■ **DOCUMENT**:
________________________________________
In Search of Modernity: Thomas Karsten, Urban Planner and Architect at Work in the Dutch East Indies

Hans Schenk

The Dutch architect and urban planner Thomas Karsten lived and worked in the Dutch East Indies from 1914 until his death in a Japanese detention camp near Bandung in 1945. Trained at the Polytechnic School of Delft he started his career as an architect in the mid-Javanese town of Semarang. Soon, however, his interest extended to the young field of town planning. In this capacity he advised many governments of the rapidly expanding towns and cities in the colony, and moreover he became a thriving force behind the institutionalisation of the management of urban planning. 

His writings – in periodicals, reports, and diaries – together with several Indonesian and Dutch secondary sources form the basis of this book on Karsten, ‘the first extensive, holistic study of the man and his multifaceted life and work’ as Joost Coté and Hugh O’Neill conclude (p. 325). Indeed, the ten essays in the sizeable book cover a wide range of aspects of Karsten’s life and are presented to the reader in a definitely positive setting. Pauline van Roosmalen writes on his role in defining and establishing town planning in the Dutch colony and Helen Ibbitson Jessup on his detailed involvement in Javanese architecture. The remaining eight essays are written by Coté (Chapter 4), O’Neill (Chapter 3) and one by the two authors together. They cover his architectural activities and ideas, preceded by chapters on his education and brief overviews of different parts of his life.

(American) Modernity

As an architect, Karsten created a number of offices and similar buildings, in a functional style and ´above all, rational´ in O´Neill words in his chapter The Architect at Work (p. 147) and he was not shy in applying new technologies such as reinforced concrete. However, he took care to bring forms and spatial principles of the essence of Javanese architecture and European traditions together under the banner of universal laws of ‘good form’ as a bulwark against ‘the “brutish” colonial world’ (p. 82). O’Neill describes in much detail a sizeable number of his buildings, accompanied by many page-size old and new photographs and drawings, while Jessup has focused in detail on Karsten’s search for a blend of Western and Javanese architecture primarily based on his work of alterations to the palace of a prince of the pseudo-independent state of Surakarta on Java, again with an abundance of illustrations.
________________________________________
■ **DATA EXCERPTS**:
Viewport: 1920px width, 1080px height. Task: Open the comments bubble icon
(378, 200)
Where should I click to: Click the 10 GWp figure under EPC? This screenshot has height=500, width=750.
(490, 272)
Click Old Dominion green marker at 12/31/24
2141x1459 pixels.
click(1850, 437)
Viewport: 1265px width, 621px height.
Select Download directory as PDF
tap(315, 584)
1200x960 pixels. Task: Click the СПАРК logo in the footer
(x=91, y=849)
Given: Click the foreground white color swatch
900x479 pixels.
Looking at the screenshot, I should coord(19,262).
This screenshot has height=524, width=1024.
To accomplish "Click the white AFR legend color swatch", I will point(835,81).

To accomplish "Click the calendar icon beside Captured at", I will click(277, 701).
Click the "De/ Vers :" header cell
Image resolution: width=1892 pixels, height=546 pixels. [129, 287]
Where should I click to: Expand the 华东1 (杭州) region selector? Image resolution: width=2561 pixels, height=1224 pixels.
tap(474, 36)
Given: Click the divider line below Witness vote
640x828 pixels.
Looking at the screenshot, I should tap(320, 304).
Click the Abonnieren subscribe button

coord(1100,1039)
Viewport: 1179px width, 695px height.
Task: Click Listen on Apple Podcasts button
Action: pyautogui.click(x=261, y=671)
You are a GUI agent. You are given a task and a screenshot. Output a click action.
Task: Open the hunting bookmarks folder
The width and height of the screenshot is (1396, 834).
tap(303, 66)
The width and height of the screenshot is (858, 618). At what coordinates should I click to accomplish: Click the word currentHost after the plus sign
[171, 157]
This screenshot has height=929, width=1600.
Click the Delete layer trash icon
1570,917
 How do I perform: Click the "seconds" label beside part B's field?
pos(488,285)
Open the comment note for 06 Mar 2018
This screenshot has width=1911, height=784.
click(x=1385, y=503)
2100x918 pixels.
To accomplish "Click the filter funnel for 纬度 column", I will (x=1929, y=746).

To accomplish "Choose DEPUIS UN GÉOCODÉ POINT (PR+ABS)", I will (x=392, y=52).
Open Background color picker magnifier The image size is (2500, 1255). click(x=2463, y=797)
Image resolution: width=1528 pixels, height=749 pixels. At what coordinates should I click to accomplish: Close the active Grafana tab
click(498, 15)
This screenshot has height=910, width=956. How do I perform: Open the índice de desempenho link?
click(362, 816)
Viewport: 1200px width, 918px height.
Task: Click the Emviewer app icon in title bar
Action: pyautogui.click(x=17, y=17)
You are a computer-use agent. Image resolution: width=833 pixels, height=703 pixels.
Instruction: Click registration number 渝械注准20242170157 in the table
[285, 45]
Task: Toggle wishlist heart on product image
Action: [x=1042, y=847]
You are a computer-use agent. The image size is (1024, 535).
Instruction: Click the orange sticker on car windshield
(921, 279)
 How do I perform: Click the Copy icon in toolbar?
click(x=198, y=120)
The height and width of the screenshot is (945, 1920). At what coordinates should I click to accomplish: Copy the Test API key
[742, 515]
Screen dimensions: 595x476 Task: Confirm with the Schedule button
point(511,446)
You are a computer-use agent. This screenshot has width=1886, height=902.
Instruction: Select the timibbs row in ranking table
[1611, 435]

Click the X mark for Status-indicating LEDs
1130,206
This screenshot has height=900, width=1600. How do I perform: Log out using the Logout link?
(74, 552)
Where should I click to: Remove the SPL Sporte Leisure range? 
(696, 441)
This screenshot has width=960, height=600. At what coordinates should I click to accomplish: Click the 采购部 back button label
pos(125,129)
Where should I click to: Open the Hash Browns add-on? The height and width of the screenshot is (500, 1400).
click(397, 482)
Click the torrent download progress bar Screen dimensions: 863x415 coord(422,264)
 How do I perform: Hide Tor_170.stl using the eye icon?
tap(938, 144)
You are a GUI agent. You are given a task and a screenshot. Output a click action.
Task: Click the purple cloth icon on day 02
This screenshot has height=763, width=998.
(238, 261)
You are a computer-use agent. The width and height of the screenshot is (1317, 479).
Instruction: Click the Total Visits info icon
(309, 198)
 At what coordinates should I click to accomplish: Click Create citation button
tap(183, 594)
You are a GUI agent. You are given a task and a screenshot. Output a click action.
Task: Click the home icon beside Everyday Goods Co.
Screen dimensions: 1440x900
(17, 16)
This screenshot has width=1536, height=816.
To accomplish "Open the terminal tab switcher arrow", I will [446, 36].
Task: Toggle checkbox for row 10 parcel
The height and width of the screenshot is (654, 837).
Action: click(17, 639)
________________________________________
■ **TASK 1**:
According to the review of the book on Thomas Karsten, in which town did Karsten begin his career as an architect?
■ **TASK 2**:
Reproduce the records from the line containing "Open Background color" through the line containing "Action: pyautogui.click(x=17, y=17)", with both of those lines included.

■ **WRITTEN SOLUTION 1**:
He began his career in the mid-Javanese town of Semarang.

■ **WRITTEN SOLUTION 2**:
Open Background color picker magnifier The image size is (2500, 1255). click(x=2463, y=797)
Image resolution: width=1528 pixels, height=749 pixels. At what coordinates should I click to accomplish: Close the active Grafana tab
click(498, 15)
This screenshot has height=910, width=956. How do I perform: Open the índice de desempenho link?
click(362, 816)
Viewport: 1200px width, 918px height.
Task: Click the Emviewer app icon in title bar
Action: pyautogui.click(x=17, y=17)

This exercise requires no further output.